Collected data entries
• • • •
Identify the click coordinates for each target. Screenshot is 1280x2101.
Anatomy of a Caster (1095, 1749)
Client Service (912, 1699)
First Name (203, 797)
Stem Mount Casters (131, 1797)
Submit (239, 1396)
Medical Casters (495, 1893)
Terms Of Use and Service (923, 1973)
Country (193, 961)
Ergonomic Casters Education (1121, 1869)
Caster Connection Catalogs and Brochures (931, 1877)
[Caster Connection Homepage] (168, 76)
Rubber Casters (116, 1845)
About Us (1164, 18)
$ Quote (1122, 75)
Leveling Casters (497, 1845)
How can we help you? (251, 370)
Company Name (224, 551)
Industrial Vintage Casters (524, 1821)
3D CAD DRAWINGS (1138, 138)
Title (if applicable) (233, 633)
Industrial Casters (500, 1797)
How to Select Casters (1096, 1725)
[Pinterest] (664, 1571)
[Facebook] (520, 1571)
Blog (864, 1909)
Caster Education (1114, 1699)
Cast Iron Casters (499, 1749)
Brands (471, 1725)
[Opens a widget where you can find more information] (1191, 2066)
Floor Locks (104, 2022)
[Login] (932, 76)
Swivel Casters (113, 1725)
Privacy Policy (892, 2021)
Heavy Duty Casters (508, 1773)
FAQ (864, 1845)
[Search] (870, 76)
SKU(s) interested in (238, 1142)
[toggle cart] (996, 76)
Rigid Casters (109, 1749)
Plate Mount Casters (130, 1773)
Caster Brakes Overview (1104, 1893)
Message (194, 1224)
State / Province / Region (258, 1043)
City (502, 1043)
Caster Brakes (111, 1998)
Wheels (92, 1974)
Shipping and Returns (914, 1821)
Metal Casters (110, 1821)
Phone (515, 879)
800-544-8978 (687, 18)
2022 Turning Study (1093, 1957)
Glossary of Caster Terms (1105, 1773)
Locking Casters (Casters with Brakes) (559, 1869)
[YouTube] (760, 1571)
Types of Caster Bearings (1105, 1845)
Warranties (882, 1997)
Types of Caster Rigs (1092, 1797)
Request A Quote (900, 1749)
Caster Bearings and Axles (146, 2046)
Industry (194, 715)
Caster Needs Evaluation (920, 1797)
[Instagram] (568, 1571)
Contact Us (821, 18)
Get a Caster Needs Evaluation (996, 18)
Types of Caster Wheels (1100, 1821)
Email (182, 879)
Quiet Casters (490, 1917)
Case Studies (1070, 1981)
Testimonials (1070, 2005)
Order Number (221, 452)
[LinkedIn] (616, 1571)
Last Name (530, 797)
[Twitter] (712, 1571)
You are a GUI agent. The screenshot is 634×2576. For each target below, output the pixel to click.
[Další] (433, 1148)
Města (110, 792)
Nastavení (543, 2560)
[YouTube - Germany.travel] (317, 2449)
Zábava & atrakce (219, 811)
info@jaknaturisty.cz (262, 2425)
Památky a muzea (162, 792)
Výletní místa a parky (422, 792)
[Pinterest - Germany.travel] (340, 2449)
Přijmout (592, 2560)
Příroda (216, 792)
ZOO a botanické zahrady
• • • •
What you return should be exactly the lines above, starting at the one with "How to Select Casters (1096, 1725)" and ending at the one with "State / Province / Region (258, 1043)", and nothing else.

Response to this task ▸
How to Select Casters (1096, 1725)
[Pinterest] (664, 1571)
[Facebook] (520, 1571)
Blog (864, 1909)
Caster Education (1114, 1699)
Cast Iron Casters (499, 1749)
Brands (471, 1725)
[Opens a widget where you can find more information] (1191, 2066)
Floor Locks (104, 2022)
[Login] (932, 76)
Swivel Casters (113, 1725)
Privacy Policy (892, 2021)
Heavy Duty Casters (508, 1773)
FAQ (864, 1845)
[Search] (870, 76)
SKU(s) interested in (238, 1142)
[toggle cart] (996, 76)
Rigid Casters (109, 1749)
Plate Mount Casters (130, 1773)
Caster Brakes Overview (1104, 1893)
Message (194, 1224)
State / Province / Region (258, 1043)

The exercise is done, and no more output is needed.